荧光分析法可用于糖类、胺类、甾族化合物、DNA与RNA、酶与辅酶、维生素及无机离子等物质的测定。免疫比浊法可用于免疫球蛋白、载脂蛋白和补体等物质的快速测定。

2．电泳

（1）原理：在直流电场中，带电粒子向带符号相反的电极移动的现象称为电泳。①醋酸纤维素薄膜电泳：由醋酸纤维素制成的薄膜称为醋酸纤维素薄膜，该薄膜对蛋白质吸附小，能消除电泳中出现的“拖尾”现象。②凝胶电泳：以淀粉胶、琼脂或琼脂糖凝胶、聚丙烯酰胺凝胶等作为支持介质的区带电泳法称为凝胶电泳。
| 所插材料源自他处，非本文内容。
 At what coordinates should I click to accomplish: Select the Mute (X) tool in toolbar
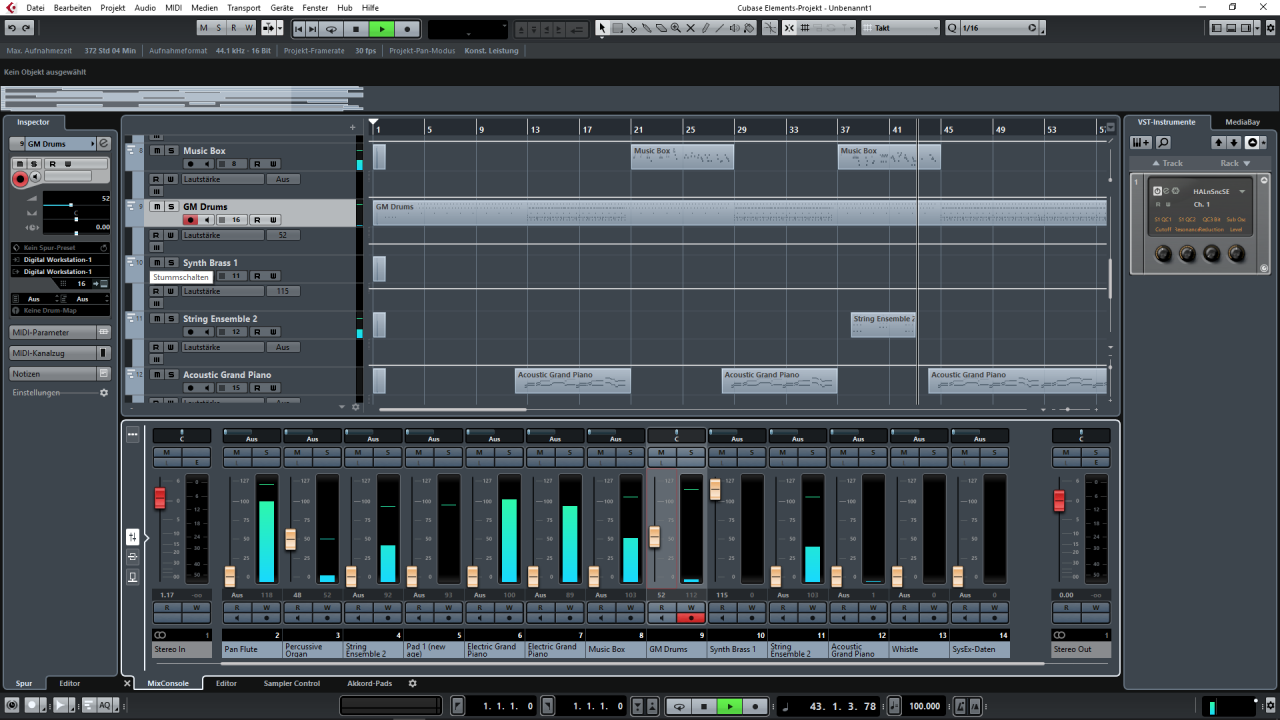tap(690, 28)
③等电聚焦电泳：等电聚焦（IEF）是利用有pH梯度的介质分离等电点不同的蛋白质的电泳技术。④毛细管电泳：利用电泳和电渗流的电动力学原理，在空芯的微小内径的毛细管中进行混合物的高效分离技术。

（2）应用：醋酸纤维素薄膜电泳适用于病理情况下微量异常蛋白的检测。聚丙烯酰胺凝胶电泳（PAGE）适用于分离蛋白质及较小分子核酸。琼脂糖凝胶电泳适用于分离同工酶及其亚型、大分子核酸等。等电聚焦电泳适合于分离分子量相近而等电点不同的蛋白质组分。
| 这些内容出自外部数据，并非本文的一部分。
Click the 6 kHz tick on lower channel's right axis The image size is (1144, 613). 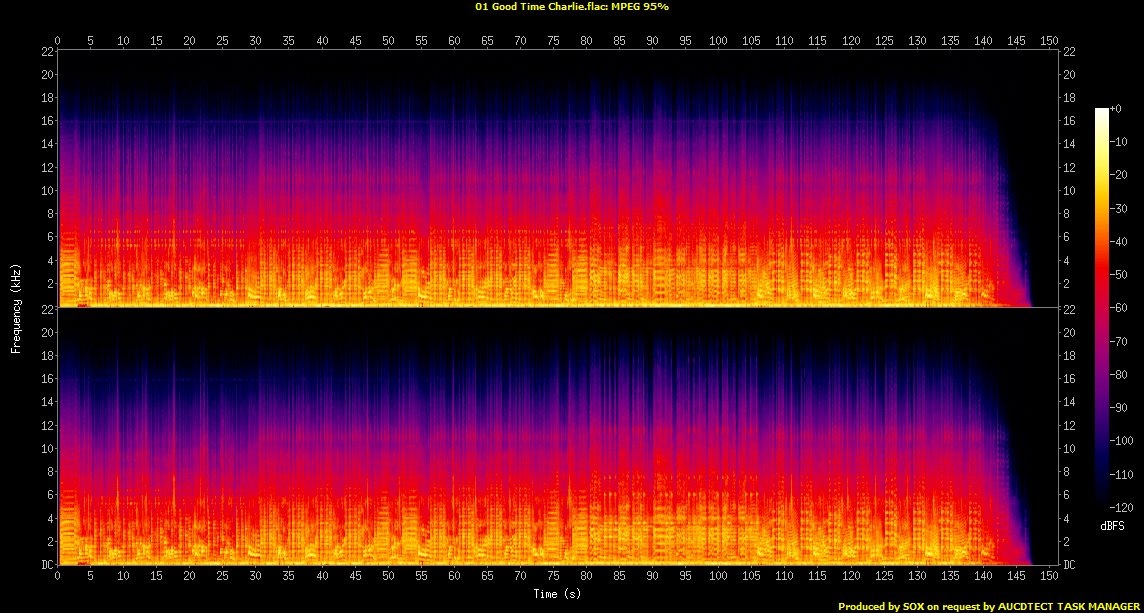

3．离心 是根据一组物质的密度和在溶液中的沉降系数、浮力等不同，用不同离心力使其从溶液中分离、浓缩和纯化的方法。制备离心技术主要用于物质的分离、纯化，而分析离心技术主要用来分析样品的组成。普通离心法用来分离细胞、细胞膜或细胞碎片。差速离心法用于定性分离手段之前的粗制品提取。密度梯度离心法可同时使样品中的各个组分得到分离。

4．层析

（1）原理：利用不同物质理化性质的差异而建立的分离技术。所有的层析系统都由固定相和流动相组成。当待分离的混合物在两相中的分配（含量比）不同，且随流动相向前移动，各组分不断地在两相中进行再分配。分别收集流出液，可得到样品中所含的各单一组分，从而达到将各组分分离的目的。

（2）应用：①凝胶层析可用于脱盐、分离提纯、测定高分子物质的分子量、高分子溶液的浓缩等。②离子交换层析可用于分离氨基酸、多肽及蛋白质，也可用于分离核酸、核苷酸及其他带电荷的生物分子。③高效液相层析用于分离蛋白质、核酸、氨基酸、生物碱、类固醇和类脂等物质。④亲和层析可用于纯化生物大分子、稀释液的浓缩、不稳定蛋白质的贮藏、分离核酸等。

5．电化学分析 利用物质的电化学性质，测定化学电池的电位、电流或电量的变化进行分析的方法称为电化学分析法。电化学分析法有电位法、电导法和电容量分析法等。电位分析法是利用电极电位和浓度之间的关系来确定物质含量。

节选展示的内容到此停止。